*** INFORMATION SHOWN Section Begins ***

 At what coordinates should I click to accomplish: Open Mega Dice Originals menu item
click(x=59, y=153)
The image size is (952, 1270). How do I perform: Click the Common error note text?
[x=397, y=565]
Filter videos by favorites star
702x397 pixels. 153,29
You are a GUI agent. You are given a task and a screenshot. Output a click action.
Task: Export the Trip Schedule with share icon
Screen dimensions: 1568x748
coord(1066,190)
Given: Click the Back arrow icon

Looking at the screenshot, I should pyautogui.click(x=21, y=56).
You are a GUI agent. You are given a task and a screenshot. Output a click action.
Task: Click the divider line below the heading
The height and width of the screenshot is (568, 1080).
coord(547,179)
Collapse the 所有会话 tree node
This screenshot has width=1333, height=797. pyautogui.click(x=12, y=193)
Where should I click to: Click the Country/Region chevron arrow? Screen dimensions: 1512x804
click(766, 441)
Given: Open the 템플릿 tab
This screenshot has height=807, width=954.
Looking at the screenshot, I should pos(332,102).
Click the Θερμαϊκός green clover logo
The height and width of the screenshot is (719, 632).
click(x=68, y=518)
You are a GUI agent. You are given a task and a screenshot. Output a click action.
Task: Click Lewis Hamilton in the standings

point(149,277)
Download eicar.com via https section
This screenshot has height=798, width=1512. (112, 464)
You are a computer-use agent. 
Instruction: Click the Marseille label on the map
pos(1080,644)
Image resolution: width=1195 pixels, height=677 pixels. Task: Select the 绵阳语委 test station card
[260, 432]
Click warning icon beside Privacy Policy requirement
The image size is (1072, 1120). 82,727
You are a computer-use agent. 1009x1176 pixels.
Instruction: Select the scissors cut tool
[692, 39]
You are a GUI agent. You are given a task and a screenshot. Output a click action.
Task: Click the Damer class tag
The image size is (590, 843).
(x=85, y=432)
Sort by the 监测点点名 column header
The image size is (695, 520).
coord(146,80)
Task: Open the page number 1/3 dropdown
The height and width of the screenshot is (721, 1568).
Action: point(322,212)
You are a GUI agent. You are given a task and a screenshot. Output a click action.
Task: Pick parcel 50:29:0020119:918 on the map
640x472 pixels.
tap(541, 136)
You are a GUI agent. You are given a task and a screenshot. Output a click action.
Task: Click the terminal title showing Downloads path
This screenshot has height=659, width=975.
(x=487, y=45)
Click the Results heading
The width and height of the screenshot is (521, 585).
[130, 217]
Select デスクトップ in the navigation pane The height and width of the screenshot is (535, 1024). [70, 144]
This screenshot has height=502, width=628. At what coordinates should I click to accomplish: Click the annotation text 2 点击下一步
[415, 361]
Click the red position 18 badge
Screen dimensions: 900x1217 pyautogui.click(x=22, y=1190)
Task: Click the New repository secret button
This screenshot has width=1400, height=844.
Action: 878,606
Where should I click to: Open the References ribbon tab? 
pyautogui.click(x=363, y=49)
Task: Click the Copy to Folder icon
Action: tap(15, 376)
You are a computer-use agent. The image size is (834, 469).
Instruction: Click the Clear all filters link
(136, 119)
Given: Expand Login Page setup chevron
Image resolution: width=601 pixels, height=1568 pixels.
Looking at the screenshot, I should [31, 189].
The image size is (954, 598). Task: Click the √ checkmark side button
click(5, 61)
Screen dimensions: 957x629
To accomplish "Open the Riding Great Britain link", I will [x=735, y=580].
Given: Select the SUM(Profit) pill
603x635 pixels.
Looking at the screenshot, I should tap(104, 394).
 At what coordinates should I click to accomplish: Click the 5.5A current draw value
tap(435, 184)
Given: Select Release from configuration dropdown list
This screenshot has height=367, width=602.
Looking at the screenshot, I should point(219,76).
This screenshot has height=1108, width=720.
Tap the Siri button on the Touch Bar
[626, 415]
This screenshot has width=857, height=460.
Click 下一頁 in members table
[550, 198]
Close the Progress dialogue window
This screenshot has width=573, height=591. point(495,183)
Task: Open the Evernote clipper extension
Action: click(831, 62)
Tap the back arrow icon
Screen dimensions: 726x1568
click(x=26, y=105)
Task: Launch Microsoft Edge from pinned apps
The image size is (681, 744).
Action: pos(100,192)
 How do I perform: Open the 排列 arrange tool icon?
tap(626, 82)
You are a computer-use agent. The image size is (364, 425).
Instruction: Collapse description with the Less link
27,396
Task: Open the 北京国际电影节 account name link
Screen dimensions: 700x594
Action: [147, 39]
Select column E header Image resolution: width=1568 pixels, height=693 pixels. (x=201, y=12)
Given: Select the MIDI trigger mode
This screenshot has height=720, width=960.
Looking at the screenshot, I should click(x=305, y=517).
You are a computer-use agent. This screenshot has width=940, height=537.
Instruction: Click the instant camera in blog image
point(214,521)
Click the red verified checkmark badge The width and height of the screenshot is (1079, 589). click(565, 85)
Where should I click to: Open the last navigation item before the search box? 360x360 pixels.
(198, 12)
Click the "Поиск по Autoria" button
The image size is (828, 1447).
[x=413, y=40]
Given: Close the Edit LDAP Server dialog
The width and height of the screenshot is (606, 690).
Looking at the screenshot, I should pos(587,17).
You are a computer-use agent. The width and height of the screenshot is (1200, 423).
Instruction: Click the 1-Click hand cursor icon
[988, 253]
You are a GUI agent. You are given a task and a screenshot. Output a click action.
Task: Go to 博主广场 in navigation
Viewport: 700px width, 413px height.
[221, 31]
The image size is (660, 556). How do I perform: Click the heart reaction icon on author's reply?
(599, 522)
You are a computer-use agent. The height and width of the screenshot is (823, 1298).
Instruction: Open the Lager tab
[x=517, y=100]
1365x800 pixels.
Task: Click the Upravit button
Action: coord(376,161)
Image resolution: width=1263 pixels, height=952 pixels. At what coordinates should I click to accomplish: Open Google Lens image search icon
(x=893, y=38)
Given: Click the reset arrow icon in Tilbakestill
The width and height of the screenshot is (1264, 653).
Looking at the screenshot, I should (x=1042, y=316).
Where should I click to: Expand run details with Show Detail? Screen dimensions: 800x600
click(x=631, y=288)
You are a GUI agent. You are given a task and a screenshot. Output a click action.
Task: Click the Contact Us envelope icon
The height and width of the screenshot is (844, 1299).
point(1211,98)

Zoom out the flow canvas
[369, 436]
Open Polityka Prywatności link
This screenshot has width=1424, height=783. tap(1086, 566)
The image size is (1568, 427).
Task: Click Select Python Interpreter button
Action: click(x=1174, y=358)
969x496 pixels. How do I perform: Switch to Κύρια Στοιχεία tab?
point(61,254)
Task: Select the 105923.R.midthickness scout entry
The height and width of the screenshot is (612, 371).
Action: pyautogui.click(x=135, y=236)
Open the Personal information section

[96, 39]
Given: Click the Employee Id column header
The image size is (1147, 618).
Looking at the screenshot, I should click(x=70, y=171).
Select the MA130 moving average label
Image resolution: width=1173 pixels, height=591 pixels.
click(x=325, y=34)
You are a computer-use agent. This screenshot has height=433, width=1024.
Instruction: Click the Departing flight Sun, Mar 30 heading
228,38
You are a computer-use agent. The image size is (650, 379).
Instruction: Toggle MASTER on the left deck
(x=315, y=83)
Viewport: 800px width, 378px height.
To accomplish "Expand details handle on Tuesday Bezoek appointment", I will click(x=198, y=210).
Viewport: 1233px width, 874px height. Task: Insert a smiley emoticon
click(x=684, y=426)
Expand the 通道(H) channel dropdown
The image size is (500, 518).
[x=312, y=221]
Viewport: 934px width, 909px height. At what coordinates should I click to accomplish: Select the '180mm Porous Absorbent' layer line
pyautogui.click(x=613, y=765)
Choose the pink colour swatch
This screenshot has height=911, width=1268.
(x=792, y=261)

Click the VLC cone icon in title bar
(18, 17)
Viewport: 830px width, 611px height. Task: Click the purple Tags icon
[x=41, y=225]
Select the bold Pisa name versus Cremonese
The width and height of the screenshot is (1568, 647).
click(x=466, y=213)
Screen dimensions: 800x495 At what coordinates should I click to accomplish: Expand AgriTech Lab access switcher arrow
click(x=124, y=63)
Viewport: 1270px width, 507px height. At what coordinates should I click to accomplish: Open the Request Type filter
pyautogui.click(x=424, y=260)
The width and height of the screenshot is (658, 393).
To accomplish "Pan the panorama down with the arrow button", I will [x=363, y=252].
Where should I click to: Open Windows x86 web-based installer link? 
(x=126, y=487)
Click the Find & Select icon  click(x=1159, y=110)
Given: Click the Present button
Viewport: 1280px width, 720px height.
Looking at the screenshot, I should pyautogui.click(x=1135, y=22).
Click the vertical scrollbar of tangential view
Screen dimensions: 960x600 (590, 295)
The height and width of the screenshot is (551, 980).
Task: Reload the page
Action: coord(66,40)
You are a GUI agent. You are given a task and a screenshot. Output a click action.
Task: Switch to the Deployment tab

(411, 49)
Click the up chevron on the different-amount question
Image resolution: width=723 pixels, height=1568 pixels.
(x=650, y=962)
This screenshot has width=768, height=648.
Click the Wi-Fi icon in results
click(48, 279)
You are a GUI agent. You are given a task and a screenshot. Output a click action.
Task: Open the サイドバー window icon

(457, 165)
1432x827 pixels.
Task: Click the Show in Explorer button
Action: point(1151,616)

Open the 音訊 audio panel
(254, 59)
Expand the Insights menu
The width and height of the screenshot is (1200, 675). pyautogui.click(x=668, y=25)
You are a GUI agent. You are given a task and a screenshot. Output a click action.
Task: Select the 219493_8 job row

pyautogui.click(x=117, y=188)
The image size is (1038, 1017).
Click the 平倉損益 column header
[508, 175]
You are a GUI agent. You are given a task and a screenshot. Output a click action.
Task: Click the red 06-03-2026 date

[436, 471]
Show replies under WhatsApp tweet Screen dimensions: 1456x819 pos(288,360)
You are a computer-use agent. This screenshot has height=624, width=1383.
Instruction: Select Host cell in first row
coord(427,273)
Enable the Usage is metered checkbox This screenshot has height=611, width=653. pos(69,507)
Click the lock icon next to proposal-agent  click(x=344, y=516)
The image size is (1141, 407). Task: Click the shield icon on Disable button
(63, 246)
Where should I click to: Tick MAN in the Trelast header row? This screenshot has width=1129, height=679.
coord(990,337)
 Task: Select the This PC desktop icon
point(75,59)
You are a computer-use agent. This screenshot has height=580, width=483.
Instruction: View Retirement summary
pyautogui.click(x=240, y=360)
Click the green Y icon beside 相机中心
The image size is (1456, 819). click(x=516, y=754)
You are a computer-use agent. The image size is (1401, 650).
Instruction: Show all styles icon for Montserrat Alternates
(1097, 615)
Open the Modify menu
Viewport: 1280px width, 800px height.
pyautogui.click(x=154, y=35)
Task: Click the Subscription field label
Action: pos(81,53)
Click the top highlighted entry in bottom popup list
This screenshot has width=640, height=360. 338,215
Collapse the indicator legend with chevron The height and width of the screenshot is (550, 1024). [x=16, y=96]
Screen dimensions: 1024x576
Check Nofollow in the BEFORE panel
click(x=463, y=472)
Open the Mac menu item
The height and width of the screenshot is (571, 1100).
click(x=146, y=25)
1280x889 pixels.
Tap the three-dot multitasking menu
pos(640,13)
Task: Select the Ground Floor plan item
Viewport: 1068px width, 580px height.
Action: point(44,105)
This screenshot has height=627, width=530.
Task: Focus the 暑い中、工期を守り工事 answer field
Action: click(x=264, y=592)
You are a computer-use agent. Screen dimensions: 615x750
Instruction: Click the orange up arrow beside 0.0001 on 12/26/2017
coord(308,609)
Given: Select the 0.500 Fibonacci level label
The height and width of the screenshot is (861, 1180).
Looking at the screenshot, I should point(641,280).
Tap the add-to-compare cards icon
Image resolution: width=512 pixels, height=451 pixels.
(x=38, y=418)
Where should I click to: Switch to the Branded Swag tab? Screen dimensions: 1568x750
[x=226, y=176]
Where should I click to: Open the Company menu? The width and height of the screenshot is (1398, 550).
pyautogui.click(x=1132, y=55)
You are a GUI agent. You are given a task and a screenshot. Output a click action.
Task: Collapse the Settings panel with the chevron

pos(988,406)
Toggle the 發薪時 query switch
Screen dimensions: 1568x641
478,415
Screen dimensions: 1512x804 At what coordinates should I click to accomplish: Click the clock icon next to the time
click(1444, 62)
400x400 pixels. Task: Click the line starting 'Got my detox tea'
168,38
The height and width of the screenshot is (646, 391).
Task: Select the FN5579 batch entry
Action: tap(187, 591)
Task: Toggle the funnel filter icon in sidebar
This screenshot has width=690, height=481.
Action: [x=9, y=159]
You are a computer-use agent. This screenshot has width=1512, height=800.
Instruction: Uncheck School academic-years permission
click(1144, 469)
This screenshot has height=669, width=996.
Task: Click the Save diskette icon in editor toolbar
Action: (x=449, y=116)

*** INFORMATION SHOWN Section Ends ***

ACTION ITEM
From the entries above, copy each line holding "name".

SOLVED EXERCISE
Task: Open the 北京国际电影节 account name link
Select the bold Pisa name versus Cremonese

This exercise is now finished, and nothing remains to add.